Accepting a special Tony award for the Broadway Advocacy Coalition, which uses storytelling to dismantle racism and was founded in 2016 in response to police brutality, Britton Smith said, “Our team and our founders who vision to make an industry better that wasn’t even built for us, we all owe them a huge round of applause and thank you. My biggest worry is that when we come back to the machine, when Broadway comes back, that opening will close and push out empathy and push out challenge but this award is evidence that moving forward requires calling out.”
Later, during the Leslie Odom Jr-hosted Broadway’s Back segment on CBS, BAC co-founders Amber Iman and Adrienne Warren, who won earlier for her role in Tina — The Tina Turner Musical, recalled founding the group in the wake of the death of Trayvon Martin.

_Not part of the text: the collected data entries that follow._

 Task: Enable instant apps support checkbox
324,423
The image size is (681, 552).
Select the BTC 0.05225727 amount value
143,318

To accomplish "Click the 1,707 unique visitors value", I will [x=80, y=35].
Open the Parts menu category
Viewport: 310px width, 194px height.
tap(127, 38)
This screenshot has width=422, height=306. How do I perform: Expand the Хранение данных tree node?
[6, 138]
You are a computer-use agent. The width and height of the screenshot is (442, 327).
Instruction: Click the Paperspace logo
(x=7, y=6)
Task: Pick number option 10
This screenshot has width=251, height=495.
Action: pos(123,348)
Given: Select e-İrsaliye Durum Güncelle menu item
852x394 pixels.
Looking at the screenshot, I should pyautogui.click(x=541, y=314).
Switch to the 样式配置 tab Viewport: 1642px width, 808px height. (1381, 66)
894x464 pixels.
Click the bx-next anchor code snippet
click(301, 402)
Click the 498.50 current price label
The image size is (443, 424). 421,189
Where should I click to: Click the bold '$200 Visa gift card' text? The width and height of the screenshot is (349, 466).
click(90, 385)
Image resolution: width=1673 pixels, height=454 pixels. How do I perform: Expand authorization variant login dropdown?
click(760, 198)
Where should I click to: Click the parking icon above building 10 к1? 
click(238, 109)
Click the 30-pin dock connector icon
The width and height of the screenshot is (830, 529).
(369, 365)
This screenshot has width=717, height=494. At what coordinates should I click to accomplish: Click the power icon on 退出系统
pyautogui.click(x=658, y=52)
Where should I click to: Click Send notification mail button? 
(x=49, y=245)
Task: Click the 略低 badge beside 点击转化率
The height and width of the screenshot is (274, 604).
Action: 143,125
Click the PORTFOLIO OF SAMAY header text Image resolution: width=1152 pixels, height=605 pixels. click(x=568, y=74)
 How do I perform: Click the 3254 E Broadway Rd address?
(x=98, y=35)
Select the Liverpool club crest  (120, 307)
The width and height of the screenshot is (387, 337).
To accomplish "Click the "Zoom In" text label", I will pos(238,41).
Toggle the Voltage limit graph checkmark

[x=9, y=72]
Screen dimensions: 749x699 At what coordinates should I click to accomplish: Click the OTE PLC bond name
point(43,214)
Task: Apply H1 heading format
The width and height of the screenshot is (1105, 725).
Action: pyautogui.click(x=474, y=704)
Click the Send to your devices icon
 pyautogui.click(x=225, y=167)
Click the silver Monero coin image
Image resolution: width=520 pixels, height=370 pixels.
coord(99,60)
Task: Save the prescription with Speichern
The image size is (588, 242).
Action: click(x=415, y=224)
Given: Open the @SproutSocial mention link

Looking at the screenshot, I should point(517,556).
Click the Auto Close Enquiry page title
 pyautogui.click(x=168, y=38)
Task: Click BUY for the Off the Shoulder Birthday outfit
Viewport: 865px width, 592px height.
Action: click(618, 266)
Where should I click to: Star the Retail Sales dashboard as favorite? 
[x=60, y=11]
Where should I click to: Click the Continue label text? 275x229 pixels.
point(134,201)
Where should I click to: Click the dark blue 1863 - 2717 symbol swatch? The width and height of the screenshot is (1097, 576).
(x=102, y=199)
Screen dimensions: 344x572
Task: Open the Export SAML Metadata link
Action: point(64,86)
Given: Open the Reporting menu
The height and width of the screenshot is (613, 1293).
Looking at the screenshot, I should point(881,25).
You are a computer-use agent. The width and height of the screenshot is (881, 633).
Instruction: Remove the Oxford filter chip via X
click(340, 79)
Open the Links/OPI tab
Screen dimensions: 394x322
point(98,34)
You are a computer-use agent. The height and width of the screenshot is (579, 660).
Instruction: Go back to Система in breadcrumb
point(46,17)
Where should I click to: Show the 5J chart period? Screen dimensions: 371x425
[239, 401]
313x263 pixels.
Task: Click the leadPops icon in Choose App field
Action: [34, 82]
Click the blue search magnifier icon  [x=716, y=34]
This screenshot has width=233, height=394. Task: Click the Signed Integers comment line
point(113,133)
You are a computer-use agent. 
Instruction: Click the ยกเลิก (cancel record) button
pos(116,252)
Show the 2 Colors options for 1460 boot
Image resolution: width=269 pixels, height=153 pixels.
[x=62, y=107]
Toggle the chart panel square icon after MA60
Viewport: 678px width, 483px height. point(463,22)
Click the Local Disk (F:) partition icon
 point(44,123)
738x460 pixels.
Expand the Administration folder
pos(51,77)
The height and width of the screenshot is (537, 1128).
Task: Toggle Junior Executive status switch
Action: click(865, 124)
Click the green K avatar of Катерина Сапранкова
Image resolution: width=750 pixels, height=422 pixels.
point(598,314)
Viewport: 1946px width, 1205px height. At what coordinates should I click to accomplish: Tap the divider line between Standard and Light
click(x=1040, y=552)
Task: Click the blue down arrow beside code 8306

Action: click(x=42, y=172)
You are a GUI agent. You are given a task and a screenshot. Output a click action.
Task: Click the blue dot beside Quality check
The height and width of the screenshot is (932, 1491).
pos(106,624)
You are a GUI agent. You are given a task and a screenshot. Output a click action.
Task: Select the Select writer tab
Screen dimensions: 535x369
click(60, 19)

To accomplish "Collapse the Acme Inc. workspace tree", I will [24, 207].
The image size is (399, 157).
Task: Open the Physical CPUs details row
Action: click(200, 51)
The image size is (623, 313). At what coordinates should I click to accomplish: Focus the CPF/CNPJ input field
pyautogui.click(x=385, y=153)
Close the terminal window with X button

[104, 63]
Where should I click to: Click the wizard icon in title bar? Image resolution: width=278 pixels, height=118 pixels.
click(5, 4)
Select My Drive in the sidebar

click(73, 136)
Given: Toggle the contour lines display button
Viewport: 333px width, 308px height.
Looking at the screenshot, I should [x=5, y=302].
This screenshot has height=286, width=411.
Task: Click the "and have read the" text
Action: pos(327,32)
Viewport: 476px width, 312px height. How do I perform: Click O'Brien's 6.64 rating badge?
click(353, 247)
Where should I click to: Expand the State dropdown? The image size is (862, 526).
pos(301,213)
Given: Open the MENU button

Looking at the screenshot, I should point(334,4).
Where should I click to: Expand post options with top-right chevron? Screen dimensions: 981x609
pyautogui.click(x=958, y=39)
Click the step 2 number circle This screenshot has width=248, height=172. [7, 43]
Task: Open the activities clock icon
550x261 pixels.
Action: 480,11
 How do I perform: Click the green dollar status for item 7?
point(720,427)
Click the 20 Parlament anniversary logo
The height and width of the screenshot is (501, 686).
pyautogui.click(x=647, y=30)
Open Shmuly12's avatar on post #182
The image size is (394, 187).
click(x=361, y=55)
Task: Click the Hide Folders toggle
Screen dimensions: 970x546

Daniel J. Watts, Jared Grimes and Broadway Inspirational Voices also teamed up for a special performance, which featured tap dancing, spoken word and gospel.
During Broadway’s 18-month shutdown, Floyd’s death and the galvanized movement for racial justice led the theater industry to examine its own track record on issues of diversity and inclusion.
McDonald is among the founding members of Black Theater United, a star-studded nonprofit organization that aims to reform and combat systemic racism in the theater industry and beyond.
Other founding members in the group of actors, directors, musicians, writers, technicians, producers and stage management include Vanessa Williams, Billy Porter, Wendell Pierce, Brian Stokes Mitchell, LaChanze, Anna Deavere Smith, Brandon Victor Dixon, Norm Lewis and Tamara Tunie.
In the wake of Floyd’s death, the Broadway League, the trade association that presides over Broadway stages and helps present the Tonys with the American Theater Wing, announced it would undertake an audit of diversity in the industry.
“I think we have done a good job onstage, and we’ve done a good job with the Tony Awards, but in a lot of our backstage areas we haven’t done as good a job, and if people are frustrated, they have the right to be,” League president and chief executive Charlotte St. Martin told The New York Times in June of 2020. “We have to change, and we will change.”
In November of 2020, Actors Equity, the labor union representing more than 51,000 professional actors and stage managers in live theater, released a diversity and inclusion report covering the years from 2016-2019, only its second such study, with the first published in 2017 based on data from the 2013-2015 theatrical seasons, but the group aims to make such reports annual.
The report found modest improvement since the 2017 study, including a more equitable distribution of contracts and earnings, but such improvements were gradual, inconsistent and not enough to change longtime problems, Actors Equity found.
The study also showed that there continued to be disparities in pay between people of color and white union members, women and men and trans, nonbinary and gender-nonconforming individuals and their cisgender peers.
Just last month, as Broadway began to reopen, Black Theater United unveiled a New Deal for Broadway, pledging to strengthen diversity, signed by some of the most powerful players in the industry.
Sydney Odman contributed to this report.